• **TASK STATEMENT**: For every record here, output an exact copy.

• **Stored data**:
▬▬▬▬▬▬▬▬▬▬

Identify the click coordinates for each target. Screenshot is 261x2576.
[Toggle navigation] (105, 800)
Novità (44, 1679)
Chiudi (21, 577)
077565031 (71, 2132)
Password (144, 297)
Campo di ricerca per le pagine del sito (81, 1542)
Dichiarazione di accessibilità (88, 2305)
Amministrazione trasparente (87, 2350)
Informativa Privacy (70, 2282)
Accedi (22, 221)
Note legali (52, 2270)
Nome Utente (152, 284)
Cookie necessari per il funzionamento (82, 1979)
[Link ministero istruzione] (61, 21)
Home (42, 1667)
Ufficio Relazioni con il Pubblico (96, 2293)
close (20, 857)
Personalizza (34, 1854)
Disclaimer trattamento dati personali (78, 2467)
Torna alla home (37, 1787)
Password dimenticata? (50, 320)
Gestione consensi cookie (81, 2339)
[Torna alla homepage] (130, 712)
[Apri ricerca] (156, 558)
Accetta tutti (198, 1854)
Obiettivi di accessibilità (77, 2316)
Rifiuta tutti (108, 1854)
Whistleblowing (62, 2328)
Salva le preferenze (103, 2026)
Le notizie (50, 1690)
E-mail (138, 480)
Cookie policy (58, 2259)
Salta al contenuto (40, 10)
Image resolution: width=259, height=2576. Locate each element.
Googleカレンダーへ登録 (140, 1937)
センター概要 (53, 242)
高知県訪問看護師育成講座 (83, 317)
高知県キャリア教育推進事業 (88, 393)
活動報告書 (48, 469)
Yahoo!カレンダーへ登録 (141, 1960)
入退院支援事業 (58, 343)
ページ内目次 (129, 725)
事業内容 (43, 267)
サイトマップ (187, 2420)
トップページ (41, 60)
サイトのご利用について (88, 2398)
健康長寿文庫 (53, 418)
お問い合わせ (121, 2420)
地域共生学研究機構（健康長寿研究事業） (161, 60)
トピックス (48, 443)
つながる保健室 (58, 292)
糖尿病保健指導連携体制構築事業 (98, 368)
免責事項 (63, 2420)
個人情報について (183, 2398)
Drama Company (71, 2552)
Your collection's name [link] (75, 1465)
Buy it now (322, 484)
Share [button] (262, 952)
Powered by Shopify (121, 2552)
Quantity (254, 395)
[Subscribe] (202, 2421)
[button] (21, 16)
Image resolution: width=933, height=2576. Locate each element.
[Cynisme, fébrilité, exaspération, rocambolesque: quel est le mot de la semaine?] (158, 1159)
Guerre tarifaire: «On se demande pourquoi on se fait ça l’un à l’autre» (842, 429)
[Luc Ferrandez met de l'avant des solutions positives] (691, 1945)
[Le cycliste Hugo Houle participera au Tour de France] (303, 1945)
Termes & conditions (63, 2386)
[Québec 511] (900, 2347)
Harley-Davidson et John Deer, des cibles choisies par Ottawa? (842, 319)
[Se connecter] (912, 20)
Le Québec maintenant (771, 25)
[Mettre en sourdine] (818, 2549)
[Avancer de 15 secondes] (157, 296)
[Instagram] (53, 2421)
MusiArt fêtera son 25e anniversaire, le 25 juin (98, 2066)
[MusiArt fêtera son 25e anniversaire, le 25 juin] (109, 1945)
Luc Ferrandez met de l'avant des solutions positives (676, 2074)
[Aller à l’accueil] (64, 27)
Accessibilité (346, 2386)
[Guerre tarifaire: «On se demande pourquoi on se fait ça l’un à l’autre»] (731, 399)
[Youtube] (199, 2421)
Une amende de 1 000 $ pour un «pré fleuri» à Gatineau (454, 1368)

▬▬▬▬▬▬▬▬▬▬

• **EXERCISE RESPONSE**:
Identify the click coordinates for each target. Screenshot is 261x2576.
[Toggle navigation] (105, 800)
Novità (44, 1679)
Chiudi (21, 577)
077565031 (71, 2132)
Password (144, 297)
Campo di ricerca per le pagine del sito (81, 1542)
Dichiarazione di accessibilità (88, 2305)
Amministrazione trasparente (87, 2350)
Informativa Privacy (70, 2282)
Accedi (22, 221)
Note legali (52, 2270)
Nome Utente (152, 284)
Cookie necessari per il funzionamento (82, 1979)
[Link ministero istruzione] (61, 21)
Home (42, 1667)
Ufficio Relazioni con il Pubblico (96, 2293)
close (20, 857)
Personalizza (34, 1854)
Disclaimer trattamento dati personali (78, 2467)
Torna alla home (37, 1787)
Password dimenticata? (50, 320)
Gestione consensi cookie (81, 2339)
[Torna alla homepage] (130, 712)
[Apri ricerca] (156, 558)
Accetta tutti (198, 1854)
Obiettivi di accessibilità (77, 2316)
Rifiuta tutti (108, 1854)
Whistleblowing (62, 2328)
Salva le preferenze (103, 2026)
Le notizie (50, 1690)
E-mail (138, 480)
Cookie policy (58, 2259)
Salta al contenuto (40, 10)
Image resolution: width=259, height=2576. Locate each element.
Googleカレンダーへ登録 (140, 1937)
センター概要 (53, 242)
高知県訪問看護師育成講座 (83, 317)
高知県キャリア教育推進事業 (88, 393)
活動報告書 (48, 469)
Yahoo!カレンダーへ登録 (141, 1960)
入退院支援事業 (58, 343)
ページ内目次 (129, 725)
事業内容 (43, 267)
サイトマップ (187, 2420)
トップページ (41, 60)
サイトのご利用について (88, 2398)
健康長寿文庫 (53, 418)
お問い合わせ (121, 2420)
地域共生学研究機構（健康長寿研究事業） (161, 60)
トピックス (48, 443)
つながる保健室 (58, 292)
糖尿病保健指導連携体制構築事業 (98, 368)
免責事項 (63, 2420)
個人情報について (183, 2398)
Drama Company (71, 2552)
Your collection's name [link] (75, 1465)
Buy it now (322, 484)
Share [button] (262, 952)
Powered by Shopify (121, 2552)
Quantity (254, 395)
[Subscribe] (202, 2421)
[button] (21, 16)
Image resolution: width=933, height=2576. Locate each element.
[Cynisme, fébrilité, exaspération, rocambolesque: quel est le mot de la semaine?] (158, 1159)
Guerre tarifaire: «On se demande pourquoi on se fait ça l’un à l’autre» (842, 429)
[Luc Ferrandez met de l'avant des solutions positives] (691, 1945)
[Le cycliste Hugo Houle participera au Tour de France] (303, 1945)
Termes & conditions (63, 2386)
[Québec 511] (900, 2347)
Harley-Davidson et John Deer, des cibles choisies par Ottawa? (842, 319)
[Se connecter] (912, 20)
Le Québec maintenant (771, 25)
[Mettre en sourdine] (818, 2549)
[Avancer de 15 secondes] (157, 296)
[Instagram] (53, 2421)
MusiArt fêtera son 25e anniversaire, le 25 juin (98, 2066)
[MusiArt fêtera son 25e anniversaire, le 25 juin] (109, 1945)
Luc Ferrandez met de l'avant des solutions positives (676, 2074)
[Aller à l’accueil] (64, 27)
Accessibilité (346, 2386)
[Guerre tarifaire: «On se demande pourquoi on se fait ça l’un à l’autre»] (731, 399)
[Youtube] (199, 2421)
Une amende de 1 000 $ pour un «pré fleuri» à Gatineau (454, 1368)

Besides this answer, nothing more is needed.